Lizzie Bartholomew is in Morocco recovering from traumatic events when she meets and has a short affair with an older man, Philip Samson. Some time after she returns to her home in Newbiggen, she receives a letter from a lawyer, Stuart Howden, telling her that Philip has died from cancer and asking her to attend his funeral. Later, at his office she learns that he left her a small legacy, provided she try to find and befriend a teenager named Thomas Mariner. Howdon implies that Mariner is Philip’s illegitimate son.

When Lizzie finds Thomas, she luckily goes into the house with a neighbor, because Thomas is dead, stabbed to death.
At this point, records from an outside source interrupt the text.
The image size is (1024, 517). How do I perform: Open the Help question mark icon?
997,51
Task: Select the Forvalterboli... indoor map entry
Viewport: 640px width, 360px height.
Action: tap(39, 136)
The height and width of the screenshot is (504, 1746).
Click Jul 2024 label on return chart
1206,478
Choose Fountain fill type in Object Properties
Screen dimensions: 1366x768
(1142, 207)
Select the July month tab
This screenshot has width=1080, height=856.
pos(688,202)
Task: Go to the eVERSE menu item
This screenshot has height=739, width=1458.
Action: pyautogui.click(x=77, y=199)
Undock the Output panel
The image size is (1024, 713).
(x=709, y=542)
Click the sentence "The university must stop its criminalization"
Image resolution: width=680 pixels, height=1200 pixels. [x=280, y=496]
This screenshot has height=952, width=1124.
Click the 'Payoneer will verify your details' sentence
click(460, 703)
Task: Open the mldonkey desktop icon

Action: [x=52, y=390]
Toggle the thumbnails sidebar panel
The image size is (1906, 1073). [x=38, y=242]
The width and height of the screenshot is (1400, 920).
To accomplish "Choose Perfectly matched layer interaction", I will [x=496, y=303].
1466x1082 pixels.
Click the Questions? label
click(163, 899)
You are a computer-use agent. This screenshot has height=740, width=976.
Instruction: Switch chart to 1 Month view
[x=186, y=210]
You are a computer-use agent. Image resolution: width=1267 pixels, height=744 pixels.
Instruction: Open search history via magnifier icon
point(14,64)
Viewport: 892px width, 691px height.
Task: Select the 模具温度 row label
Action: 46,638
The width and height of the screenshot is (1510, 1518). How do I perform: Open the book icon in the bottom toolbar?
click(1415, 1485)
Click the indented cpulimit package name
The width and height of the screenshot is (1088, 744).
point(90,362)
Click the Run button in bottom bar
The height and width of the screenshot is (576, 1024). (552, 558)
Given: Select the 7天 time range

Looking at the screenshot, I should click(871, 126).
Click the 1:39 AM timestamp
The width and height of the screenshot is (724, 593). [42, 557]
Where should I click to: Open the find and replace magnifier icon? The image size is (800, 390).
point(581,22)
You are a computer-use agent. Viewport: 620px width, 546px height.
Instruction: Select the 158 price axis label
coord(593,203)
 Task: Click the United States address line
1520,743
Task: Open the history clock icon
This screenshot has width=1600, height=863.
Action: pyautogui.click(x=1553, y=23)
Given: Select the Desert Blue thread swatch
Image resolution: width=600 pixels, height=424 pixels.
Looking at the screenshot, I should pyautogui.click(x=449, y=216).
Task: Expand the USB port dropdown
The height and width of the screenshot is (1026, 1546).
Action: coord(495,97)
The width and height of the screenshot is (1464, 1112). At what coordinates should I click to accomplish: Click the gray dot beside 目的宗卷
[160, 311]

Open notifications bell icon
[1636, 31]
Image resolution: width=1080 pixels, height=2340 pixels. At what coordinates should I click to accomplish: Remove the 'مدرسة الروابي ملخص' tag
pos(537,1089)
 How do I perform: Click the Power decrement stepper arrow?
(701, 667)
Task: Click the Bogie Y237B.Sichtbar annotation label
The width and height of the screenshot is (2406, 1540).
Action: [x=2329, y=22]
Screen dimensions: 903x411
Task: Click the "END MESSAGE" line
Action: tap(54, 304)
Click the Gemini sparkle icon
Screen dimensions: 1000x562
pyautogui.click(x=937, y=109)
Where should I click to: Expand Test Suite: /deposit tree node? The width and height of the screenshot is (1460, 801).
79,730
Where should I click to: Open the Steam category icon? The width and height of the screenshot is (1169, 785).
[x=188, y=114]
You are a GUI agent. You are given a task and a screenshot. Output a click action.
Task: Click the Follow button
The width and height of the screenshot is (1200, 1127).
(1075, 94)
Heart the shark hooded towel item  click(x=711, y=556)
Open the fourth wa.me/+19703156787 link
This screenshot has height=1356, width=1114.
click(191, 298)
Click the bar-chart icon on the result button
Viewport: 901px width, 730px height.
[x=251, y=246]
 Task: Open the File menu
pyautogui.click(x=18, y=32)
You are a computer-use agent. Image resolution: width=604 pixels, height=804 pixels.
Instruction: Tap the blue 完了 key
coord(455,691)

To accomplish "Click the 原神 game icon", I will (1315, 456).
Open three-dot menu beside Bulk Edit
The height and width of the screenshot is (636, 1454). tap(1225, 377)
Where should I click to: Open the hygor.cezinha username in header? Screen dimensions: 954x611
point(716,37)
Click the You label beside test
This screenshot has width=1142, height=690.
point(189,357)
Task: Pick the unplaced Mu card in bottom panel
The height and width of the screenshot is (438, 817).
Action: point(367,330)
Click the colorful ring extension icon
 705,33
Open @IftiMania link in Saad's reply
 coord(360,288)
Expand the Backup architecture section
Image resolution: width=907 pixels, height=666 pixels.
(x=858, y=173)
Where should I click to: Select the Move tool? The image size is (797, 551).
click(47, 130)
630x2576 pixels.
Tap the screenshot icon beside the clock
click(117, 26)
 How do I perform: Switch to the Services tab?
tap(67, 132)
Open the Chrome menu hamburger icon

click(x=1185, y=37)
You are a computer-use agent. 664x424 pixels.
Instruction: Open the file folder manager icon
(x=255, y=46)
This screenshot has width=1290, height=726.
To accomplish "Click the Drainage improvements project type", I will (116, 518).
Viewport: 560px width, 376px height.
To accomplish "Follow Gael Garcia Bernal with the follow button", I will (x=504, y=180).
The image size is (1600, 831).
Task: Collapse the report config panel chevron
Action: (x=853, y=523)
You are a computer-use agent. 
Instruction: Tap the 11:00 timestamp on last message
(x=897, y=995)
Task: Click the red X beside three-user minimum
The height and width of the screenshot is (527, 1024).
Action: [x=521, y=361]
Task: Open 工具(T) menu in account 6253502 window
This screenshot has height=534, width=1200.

Still, because Lizzie was previously involved in a stabbing and because she has been diagnosed bi-polar, Inspector Farrier questions her as a suspect. When he checks her story, he tells her that Stuart Howden denies knowing her. However, Farrier does not believe she stabbed Thomas.

Lizzie decides to try to discover who killed Thomas. She finds that Thomas was prepared to be a whistle blower but not for what.

It’s not a surprise that the mystery is difficult to figure out, although I was surprised that Lizzie, having found that Howdon lied, doesn’t question the rest of his story. I enjoyed this novel but felt there was no way to guess the solution.